In the remainder of the article, Storms offers ten reasons why Revelation 20 itself persuades him that amillennialism is true, all of which were also articulated in his recent book, Kingdom Come. In the fifth reason, Storms appeals to “the obvious parallel” between Revelation 20:1–6 and Revelation 6:9–11 (also see Kingdom Come, 457–58).
According to Storms, a careful comparison between the two passages reveals that they are clearly describing the same experience of martyred saints in the intermediate state:
Because of these parallels, Storms says it “seems beyond reasonable doubt” that these two visions are describing the same experience of the martyrs and therefore that Revelation 20:4–6 must portray life in the intermediate state, which is the amillennial view.
The problem with this argument is that the similarities listed by Storms merely prove that both visions refer to the same group of individuals, not that both visions describe the same experience of those individuals. In fact, John identifies the martyrs and what led to their deaths in Revelation 6:9 and 20:4a, but he does not describe the experience of these martyrs until Revelation 6:10–11 and 20:4b. For this reason, if Storms wants to demonstrate that Revelation 6:9–11 and 20:4 describe the same experience of these martyrs in the intermediate state, he must show clear parallels between Revelation 6:10–11 and 20:4b. But these are the very parts of the passages he ignores in his comparison.

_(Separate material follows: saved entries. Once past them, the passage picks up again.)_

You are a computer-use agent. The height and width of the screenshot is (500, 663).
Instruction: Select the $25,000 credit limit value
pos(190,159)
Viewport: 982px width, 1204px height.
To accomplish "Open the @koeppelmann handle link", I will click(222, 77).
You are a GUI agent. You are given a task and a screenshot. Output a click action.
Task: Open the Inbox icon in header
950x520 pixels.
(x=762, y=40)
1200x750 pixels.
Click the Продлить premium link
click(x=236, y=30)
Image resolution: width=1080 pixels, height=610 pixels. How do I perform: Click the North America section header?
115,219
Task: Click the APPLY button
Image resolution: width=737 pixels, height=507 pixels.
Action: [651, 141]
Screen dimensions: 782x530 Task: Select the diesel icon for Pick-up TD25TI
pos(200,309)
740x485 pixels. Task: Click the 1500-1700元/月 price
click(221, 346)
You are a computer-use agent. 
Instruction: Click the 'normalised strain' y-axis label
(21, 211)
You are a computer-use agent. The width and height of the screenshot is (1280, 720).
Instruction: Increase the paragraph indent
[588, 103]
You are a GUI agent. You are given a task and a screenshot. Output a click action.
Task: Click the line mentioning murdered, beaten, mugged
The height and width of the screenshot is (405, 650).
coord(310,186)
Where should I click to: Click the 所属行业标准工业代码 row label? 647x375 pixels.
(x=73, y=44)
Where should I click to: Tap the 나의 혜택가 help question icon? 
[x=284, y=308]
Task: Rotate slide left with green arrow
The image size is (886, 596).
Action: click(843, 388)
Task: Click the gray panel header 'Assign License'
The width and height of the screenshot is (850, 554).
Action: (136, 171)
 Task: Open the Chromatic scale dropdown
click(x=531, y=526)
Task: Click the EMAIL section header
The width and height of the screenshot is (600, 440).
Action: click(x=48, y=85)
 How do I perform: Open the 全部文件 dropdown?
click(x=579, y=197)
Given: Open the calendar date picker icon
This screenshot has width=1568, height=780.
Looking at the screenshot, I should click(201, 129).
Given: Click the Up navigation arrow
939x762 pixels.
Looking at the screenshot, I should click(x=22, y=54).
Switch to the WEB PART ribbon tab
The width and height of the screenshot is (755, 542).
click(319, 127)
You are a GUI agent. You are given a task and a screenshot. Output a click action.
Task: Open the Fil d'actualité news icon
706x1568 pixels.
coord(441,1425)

The two visions are obviously related to one another, but their relationship is one of progression rather than simple identity (J. Ramsey Michaels, “The First Resurrection,” 107). More specifically, the progression from Revelation 6:9–11 to 20:4–6 is such that if the former refers to the intermediate state (as it clearly does), then the latter must refer to a subsequent stage in the experience of the martyred saints (Michaels, 107–08). In Revelation 6:10–11 the martyrs cry out to the Lord to avenge their blood because of the ongoing martyrdom of the saints (v. 10). In response to their anguished pleas, they are given white robes and told to wait until the full number of martyrs has been slain (v. 11), with the implied promise that vindication will come when this number has been reached. This is indeed the intermediate state.
In Revelation 20:4b, however, their number is now complete (cf. Rev 13:15; 18:24) and their prayers for vindication have been answered, for the Lord has returned in judgment (Rev 19:11–21). The wait for divine vengeance described in 6:9–11 is now over, and the entire group of martyrs comes to life and reigns with Christ for a thousand years (Rev 20:4). This distinction between the two passages is reflected in the fact that the experience of the martyred saints in Revelation 6:9–11 lasts for a short time (“a little while longer” in v. 11), whereas the experience of the martyred saints in Revelation 20:4–6 lasts for a long time (“a thousand years” in v. 4) (William J. Webb, “Revelation 20,” 32). The two passages are clearly not describing the same experience or period of time.
Storms and other amillennialists may disagree with this reading of the Book of Revelation, but the consistency of this progression between the two passages demonstrates the compatibility of Revelation 6:9–11 with the premillennial view of Revelation 20:4–6. In doing so, it also demonstrates that Revelation 6:9–11 fails to provide compelling evidence that Revelation 20:4–6 describes life in the intermediate state. Storms may claim to be an amillennialist because of Revelation 20, but Revelation 6:9–11 provides no support for his argument.